October, 29
by RT

Beirut Explosion: Government’s Failure and Consequences that Followed

Nearly 200 died, over 6,500 were injured, and about 300,000 thousand people lost their homes in this catastrophic incident. All because no one thought that it could be unsafe to not only put 2,750 tons of ammonium nitrate near the city but to carry out welding work near it.

Beirut Explosion: Government’s Failure and Consequences that Followed

The phones were not working properly. Everyone was worried about the wellbeing of his loved ones. So many people were trying to reach their friends and families that it caused congestion of telecommunications. It took me several tries on different communication modes before I was able to connect to my family.

These circumstances weren’t caused by war or a natural disaster, but a so-called ‘technical error’ of man, as stated by Hezbollah’s media office. One wouldn’t wish this state of panic on his worst enemy, but entire Lebanon had to go through this no more than three months ago in the Beirut explosion. 

According to stats of Reuters, nearly 200 died, over 6,500 were injured, and about 300,000 thousand people lost their homes in this catastrophic incident. All because no one thought that it could be unsafe to not only put 2,750 tons of ammonium nitrate near the city but to carry out welding work near it. 

Source: BBC.com

 

The massive explosion left everyone in the 150 miles radius scared about what just happened and what will happen next. 

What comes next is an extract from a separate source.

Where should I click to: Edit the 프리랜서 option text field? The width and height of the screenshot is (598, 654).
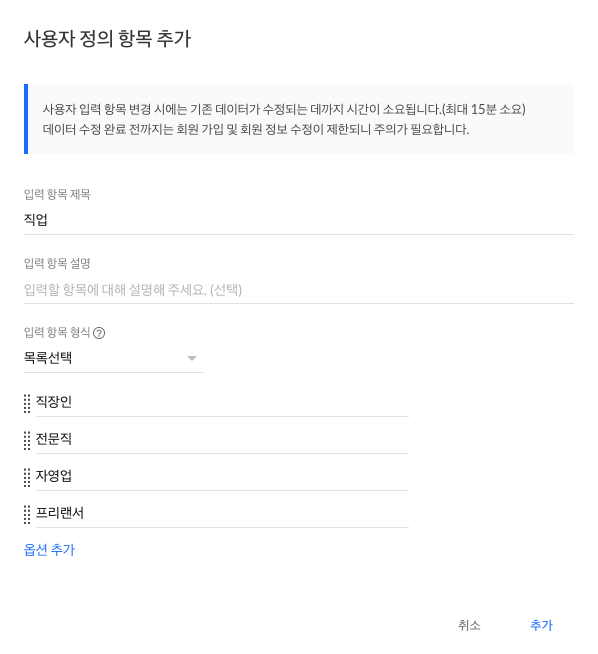click(x=222, y=513)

I live in an area close to the sea called Ramlet el Bayda and my first thought was that it’s a big earthquake. That area is far enough from the explosion that it didn’t take any direct damage, yet near enough to feel the entire building shaking and hear heavy things breaking in neighboring apartments. I realize that it was some kind of an explosion when I looked outside my window and saw pink smoke in the air. 

 

The explosion was so powerful that everyone in the city thought that the explosion happened right outside their own homes. 

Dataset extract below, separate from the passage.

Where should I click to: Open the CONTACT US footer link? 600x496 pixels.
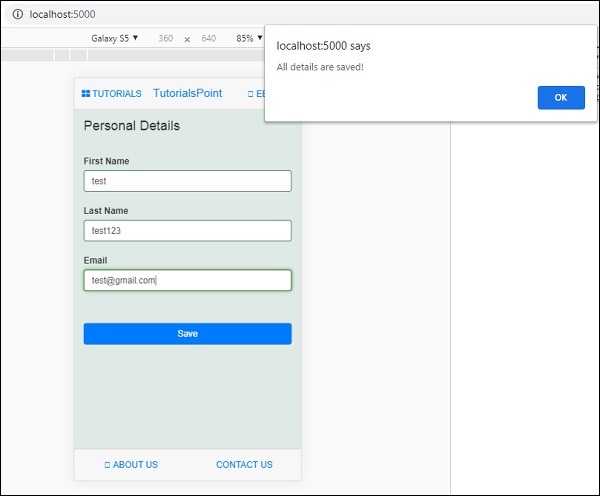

No one could have imagined at that time that this explosion was felt by the entire nation and even some neighboring countries such as Cyprus. People in Cyprus not only heard the explosion but had glasses broken in their homes and office buildings. 

People are still uncertain as to what happened exactly. Some are blaming the government for its negligence on this incident, while others are saying it’s definitely NOT an accident. 

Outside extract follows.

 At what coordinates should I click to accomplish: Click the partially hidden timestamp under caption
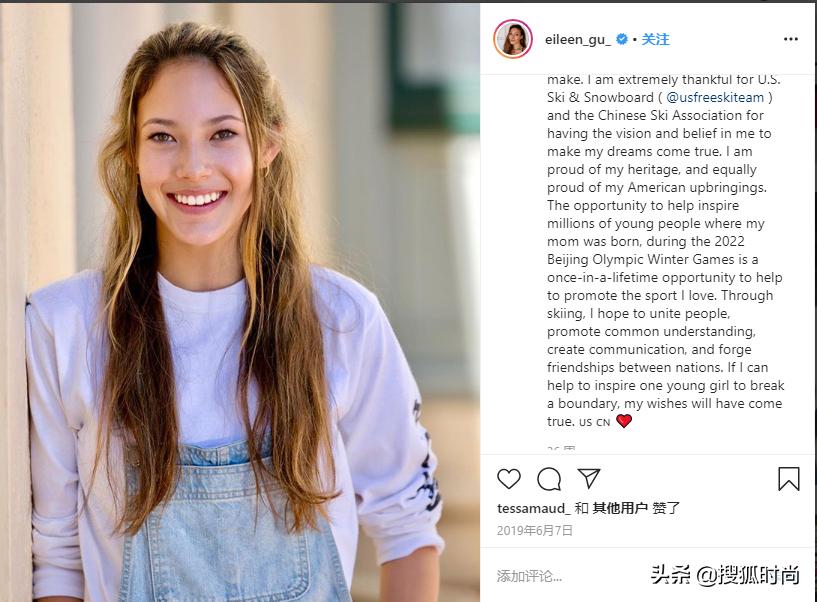point(561,448)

One thing that the majority of the population agrees on is that leaving that amount of ammonium in the midst of the city is, without a doubt, negligence on behalf of the government and that the government, if not entirely, is at least partially to blame for this catastrophe.

 

The government, already under a lot of hatred, does not seem to be doing much to help the Lebanese citizens and is rather busy playing the blame game with other political parties. Everyone I talk to is bewildered and furious at the government’s reaction as well as part in this tragedy.

I had to leave Lebanon for a few weeks as I could no longer stand the negativity, depression, and anxiety that the country has been causing me, which has only further intensified. People are still clearing rubbles to find missing people even several weeks after the explosion. Food shortages and hyperinflation are only adding to the catastrophe.

 

On one side, we see a spike in COVID-19 cases and, on the other, people are struggling to rebuild their homes and businesses. They are dealing with all that amidst a shortage of raw material and a hyper-inflated economy where the US currency is in steep demand, but banks are not allowing people to withdraw their dollars. Protests have been ongoing since the explosion, with no major results yielded so far. Even now, three months after the incident, things have not gone back to normal. 

In my opinion, things are only going to get more difficult for the Lebanese population over the coming decade unless a miracle happens and we somehow find a shortcut out of our multiple catastrophes, which include damages from the explosion that annihilated most of a major city, the collapse of the Lebanese Lira, and the propagation of COVID-19 all the while fighting significant spike in poverty, unemployment, and corruption.

The Beirut explosion is not something that couldn’t have been avoided. It would instead take effort and planning to blow up thousands of tons of chemicals. Ammonium nitrate is commonly used as an agricultural fertilizer, but also known for its destructive abilities. 

Combined with fuel oils, it becomes an explosive and is used in bombs. On top of that, it’s not the first incident of its scope. A similar tragedy happened back in 1947 in Texas, United States, when a ship carrying 2,300 tons of ammonium nitrate exploded at the port. Nearly 600 people died that day and around 4,000 were injured.